De este modo, podemos ver que, a base de especialización y de cambios en la información genética, se van formando nuevos tejidos que permiten al organismo realizar nuevas funciones. Las neuronas que forman nuestro sistema nervioso son una de estas especializaciones celulares, y nuestro yo, que procede de la actividad conjunta de las neuronas (o al menos eso es lo único que se puede afirmar sobre una base científica), es una de estas funciones que la comunidad celular utiliza para su supervivencia.

Desde esta perspectiva, no es el cuerpo el que está al servicio de la mente, sino la mente la que está al servicio del cuerpo. De hecho, existen muchos procesos mentales que no forman parte de lo que consideramos la consciencia, y que probablemente compartimos con otras especies animales sin demasiados cambios. Estos procesos inconscientes interactúan de manera que poco a poco se van generando sensaciones más y más acentuadas que se van empezando a percibir conscientemente, interactuando a su vez para producir sensaciones más intensas que conforman emociones y sentimientos, para culminar con las sensaciones que conforman nuestra distintiva mente racional, como la sensación de certeza, duda, conocimiento, o las correspondientes a todos nuestros conceptos abstractos, incluyendo los simbolismos que dan lugar al lenguaje con el que nos comunicamos. Se ha comprobado que, ante cualquier estímulo, se producen reacciones neuronales milisegundos antes de que seamos conscientes de dicho estímulo; también se ha comprobado que los procesos neuronales que dan lugar a la realización de una acción intencionada comienzan antes de que seamos conscientes de que efectivamente deseamos realizar dicha acción.

Pero la cosa no es tan simple como unas células construyendo un cerebro con una consciencia y dándole órdenes como si estuvieran conduciendo uno de esos robots gigantes de las películas japonesas. Las células en realidad no saben nada de cerebros ni de consciencias; el sistema funciona porque ha ido mejorando con el tiempo y permitiendo que el organismo siga existiendo y extendiéndose por el planeta. La mente es como una especie de instrumento de exploración y de guía de alto nivel, y proporciona al organismo información que vuelve desde este nivel superior a los niveles inferiores, siguiendo el camino inverso: de sensaciones completamente conscientes a sensaciones inconscientes que desencadenan mecanismos bioquímicos como la producción de hormonas o la activación de las defensas.

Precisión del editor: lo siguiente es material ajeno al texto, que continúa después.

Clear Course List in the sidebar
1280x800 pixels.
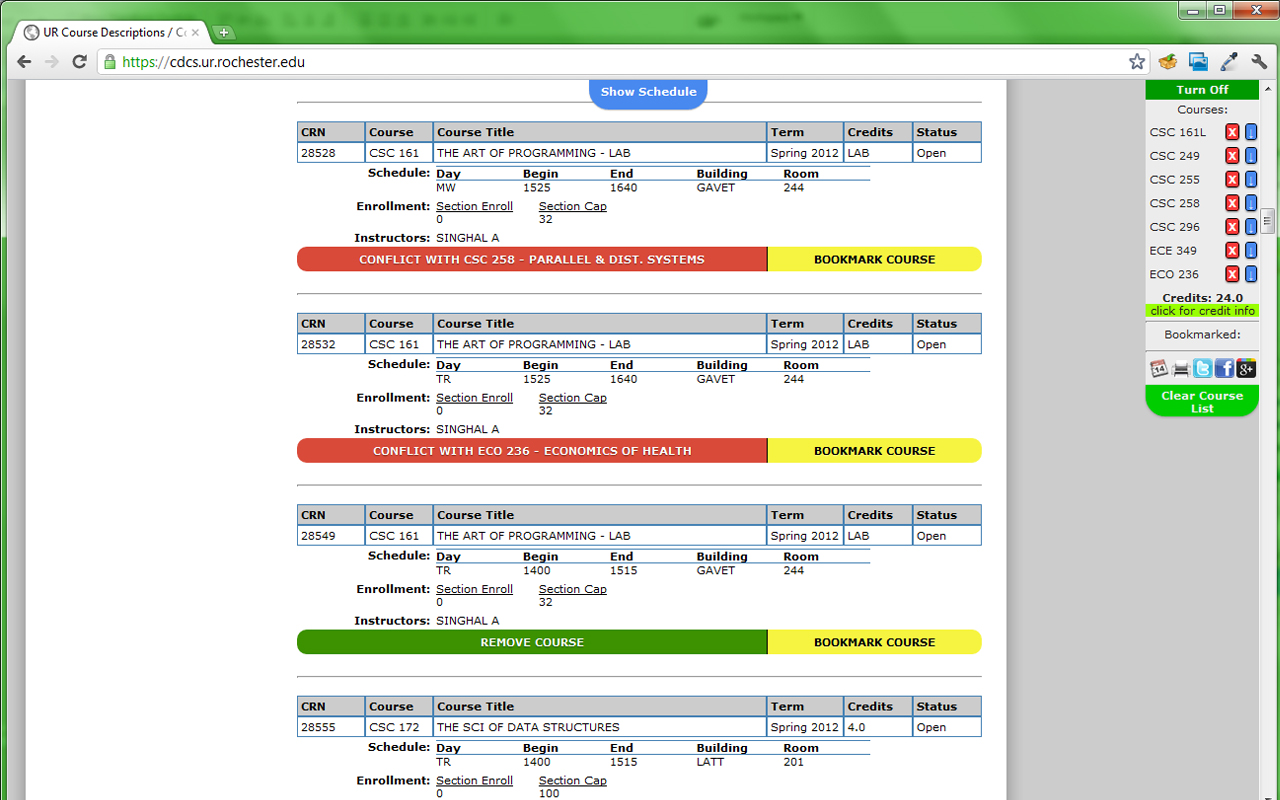point(1201,401)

Que la mente actúa sobre el cuerpo lo podemos comprobar por los llamados efecto placebo y nocebo; podemos desencadenar procesos curativos o mórbidos simplemente por sugestión o mediante creencias. En el libro Placebo, Dylan Evans desarrolla en profundidad lo que sabemos sobre este tema, por si te interesa.

La interacción entre la mente y el cuerpo no se limita solo a los procesos biológicos básicos; los procesos racionales de alto nivel también están estrechamente conectados con procesos que ocurren a niveles más básicos, incluso inconscientes. Esto es algo que está en el origen de todos nuestros sesgos cognitivos. Hace ya tiempo que se abandonó la idea de que el ser humano puede ser gobernado enteramente por la razón; muchas veces son emociones más básicas las que dominan y deciden. Sobre esto puedes leer La mente de los justos, de Jonathan Haidt.

Así pues, desde esta perspectiva, no somos tan trascendentes como nos encanta considerarnos. De hecho, tenemos una mente tan ruidosa y alborotadora que muchas veces enmascara muchas de las señales que debemos tener en cuenta para conservarnos en buen estado, o devuelve una información al organismo bastante poco recomendable para nuestro bienestar. Nuestro organismo es una colaboración entre unos seres muy versátiles, aunque totalmente ignorantes de lo que nos rodea, nuestras células, y un ser que posiblemente ni siquiera tenga existencia física como tal, nuestra consciencia, lo que llamamos el yo. Debemos aprender a colaborar con el resto de nuestro organismo haciendo nuestro trabajo de la mejor manera posible, y, para eso, no hay nada mejor que seguir la antigua máxima: “conócete a ti mismo”.